• [Exercise instructions] Only the line containing "START SHIPPING WITH ONE RATE (51, 949)" and the lines after it, through the end of the data below, are to be returned, each exactly as it stands.

╭─ Data for this exercise

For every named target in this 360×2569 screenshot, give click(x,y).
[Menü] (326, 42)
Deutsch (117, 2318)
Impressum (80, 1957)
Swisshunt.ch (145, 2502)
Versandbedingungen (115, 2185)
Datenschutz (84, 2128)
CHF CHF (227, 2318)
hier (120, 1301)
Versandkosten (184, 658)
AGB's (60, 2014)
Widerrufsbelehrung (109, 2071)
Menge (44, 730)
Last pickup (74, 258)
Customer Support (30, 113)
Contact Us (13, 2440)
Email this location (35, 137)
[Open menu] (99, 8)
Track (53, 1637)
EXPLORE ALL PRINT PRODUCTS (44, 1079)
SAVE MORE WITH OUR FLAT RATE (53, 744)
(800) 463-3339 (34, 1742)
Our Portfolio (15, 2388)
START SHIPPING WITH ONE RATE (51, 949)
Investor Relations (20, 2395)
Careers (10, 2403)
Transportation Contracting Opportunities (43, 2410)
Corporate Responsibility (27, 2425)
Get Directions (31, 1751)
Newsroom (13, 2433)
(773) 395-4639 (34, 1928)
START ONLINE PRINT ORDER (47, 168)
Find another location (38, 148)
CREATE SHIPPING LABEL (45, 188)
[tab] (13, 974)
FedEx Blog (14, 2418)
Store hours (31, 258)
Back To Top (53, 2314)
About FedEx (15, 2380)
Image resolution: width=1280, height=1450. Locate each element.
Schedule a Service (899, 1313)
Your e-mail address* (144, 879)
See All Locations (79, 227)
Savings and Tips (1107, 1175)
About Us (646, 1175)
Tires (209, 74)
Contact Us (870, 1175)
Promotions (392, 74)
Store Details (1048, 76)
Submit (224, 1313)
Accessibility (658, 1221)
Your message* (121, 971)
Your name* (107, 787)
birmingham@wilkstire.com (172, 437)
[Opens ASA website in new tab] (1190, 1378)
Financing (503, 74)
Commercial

╰─

• [Your solution]
START SHIPPING WITH ONE RATE (51, 949)
Investor Relations (20, 2395)
Careers (10, 2403)
Transportation Contracting Opportunities (43, 2410)
Corporate Responsibility (27, 2425)
Get Directions (31, 1751)
Newsroom (13, 2433)
(773) 395-4639 (34, 1928)
START ONLINE PRINT ORDER (47, 168)
Find another location (38, 148)
CREATE SHIPPING LABEL (45, 188)
[tab] (13, 974)
FedEx Blog (14, 2418)
Store hours (31, 258)
Back To Top (53, 2314)
About FedEx (15, 2380)
Image resolution: width=1280, height=1450. Locate each element.
Schedule a Service (899, 1313)
Your e-mail address* (144, 879)
See All Locations (79, 227)
Savings and Tips (1107, 1175)
About Us (646, 1175)
Tires (209, 74)
Contact Us (870, 1175)
Promotions (392, 74)
Store Details (1048, 76)
Submit (224, 1313)
Accessibility (658, 1221)
Your message* (121, 971)
Your name* (107, 787)
birmingham@wilkstire.com (172, 437)
[Opens ASA website in new tab] (1190, 1378)
Financing (503, 74)
Commercial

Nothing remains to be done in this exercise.